Emotional Gold Digging

It's been such a long time! I'm so sorry to those of you who've nagged me about writing. I've had a few... complicated... months. With everything now more or less back on track, I'm making the resolution to post an entry every week, preferably on Wednesdays.

I think blogging about the details of one's personal life is pedestrian and presumptuous. More often than not, such writing spirals out of control to become merely venting. Who really wants to read about other people's frustrations? So, with regard to the last few months, I'll merely divulge the following: I underwent a serious situation that was both alarming and disappointing; the situation was serious enough that my personal safety was at stake and that the legal system needed to be involved. Everything is fine now, but the experience has definitely left me with more clarity. Some might call it cynicism, but such clarity is refreshing.

Now, enough about me. Let's talk about... pride and relationships. In America, we're usually taught to have pride in ourselves, to respect our desires, to just do what we want. In a society so focused on the individual, often, people forget that not everything is about toughing it out and winning. This is especially true with us, "independent modern females," who have been raised to be stubborn and competitive, scorning insecurities, indecisiveness, and "feelings." Such traits are excellent for work and for school... but not so much for relationships.
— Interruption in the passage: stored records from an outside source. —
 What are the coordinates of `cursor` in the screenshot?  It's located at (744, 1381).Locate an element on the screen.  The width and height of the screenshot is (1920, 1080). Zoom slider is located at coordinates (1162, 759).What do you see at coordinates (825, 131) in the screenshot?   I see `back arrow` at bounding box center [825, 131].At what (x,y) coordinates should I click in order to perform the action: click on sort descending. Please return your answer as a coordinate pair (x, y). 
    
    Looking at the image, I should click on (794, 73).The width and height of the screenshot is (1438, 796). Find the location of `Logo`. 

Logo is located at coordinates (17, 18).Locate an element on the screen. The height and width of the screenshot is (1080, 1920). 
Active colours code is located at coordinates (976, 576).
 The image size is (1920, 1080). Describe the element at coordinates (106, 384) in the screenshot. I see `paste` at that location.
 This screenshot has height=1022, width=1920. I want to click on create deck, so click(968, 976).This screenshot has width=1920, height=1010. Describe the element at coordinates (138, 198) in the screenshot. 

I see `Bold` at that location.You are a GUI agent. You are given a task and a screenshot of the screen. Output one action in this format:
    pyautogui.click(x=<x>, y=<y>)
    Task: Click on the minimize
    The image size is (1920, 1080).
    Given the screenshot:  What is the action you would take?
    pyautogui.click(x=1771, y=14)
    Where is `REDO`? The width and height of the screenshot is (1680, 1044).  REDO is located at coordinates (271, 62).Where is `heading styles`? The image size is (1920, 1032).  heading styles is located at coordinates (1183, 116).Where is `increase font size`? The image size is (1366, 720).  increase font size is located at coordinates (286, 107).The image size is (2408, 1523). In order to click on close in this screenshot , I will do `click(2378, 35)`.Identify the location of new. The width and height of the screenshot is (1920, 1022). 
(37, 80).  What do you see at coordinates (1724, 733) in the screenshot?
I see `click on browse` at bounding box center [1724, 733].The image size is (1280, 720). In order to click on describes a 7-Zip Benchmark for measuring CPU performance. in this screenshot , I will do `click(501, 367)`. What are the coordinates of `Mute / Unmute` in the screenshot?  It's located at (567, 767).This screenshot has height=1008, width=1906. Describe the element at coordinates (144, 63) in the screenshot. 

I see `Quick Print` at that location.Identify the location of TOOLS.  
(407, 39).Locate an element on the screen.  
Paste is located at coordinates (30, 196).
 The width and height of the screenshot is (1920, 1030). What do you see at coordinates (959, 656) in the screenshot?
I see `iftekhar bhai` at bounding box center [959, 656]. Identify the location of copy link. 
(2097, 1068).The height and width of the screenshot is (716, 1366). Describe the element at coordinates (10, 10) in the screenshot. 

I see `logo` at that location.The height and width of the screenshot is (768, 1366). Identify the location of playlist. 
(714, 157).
As my mother (who's always right :P) says, "If you always act like you can handle everything, no one will want to be careful with you." When we always seem to be in control, over time, even sensitive guys will act more and more inconsiderate, not because they care less and less, but because they adapt to our ability to "be ok." Because of this, when events have escalated to a point such that we do react, their reaction is merely a self-righteous exclamation of "why are you acting so out of character?" Worse, our independence can be misconstrued as lack of concern: our self-righteous stubbornness makes others feel as if they are not as important to us as our pride. To put it outrageously: we put up with frigid power suits at work (if they're competent), but who wants one in bed (even if he/she is competent)?

I'll be the first to admit that I'm totally guilty. Because of the field in which I work, because of my upbringing, because of my previous relationships, because of a whole batch of excuses, I want to be so self-sufficient such that others won't worry about me. Over time, this kind of sentiment has become an avoidance of emotions such as pain, love, and guilt. Months ago, I would've said that I shouldn't have to change and that, if someone loves me, then they must realize how I actually feel, why I act the way that I do. Such belief is immature and selfish. Why should the other person have such unwavering faith and take such risks? If the reasoning is that we've been more misunderstood, hurt, burdened, etc., then we are no better than gold diggers; we are just "emotional gold diggers." Remember (like I often have to), relationships should be about giving and compromising, not about taking and winning. ;)

1 comment:

xunkuang said...

"When we always seem to be in control, over time, even sensitive guys will act more and more inconsiderate, not because they care less and less, but because they adapt to our ability to "be ok." "

Very, very, very true. And timely to hear in my case.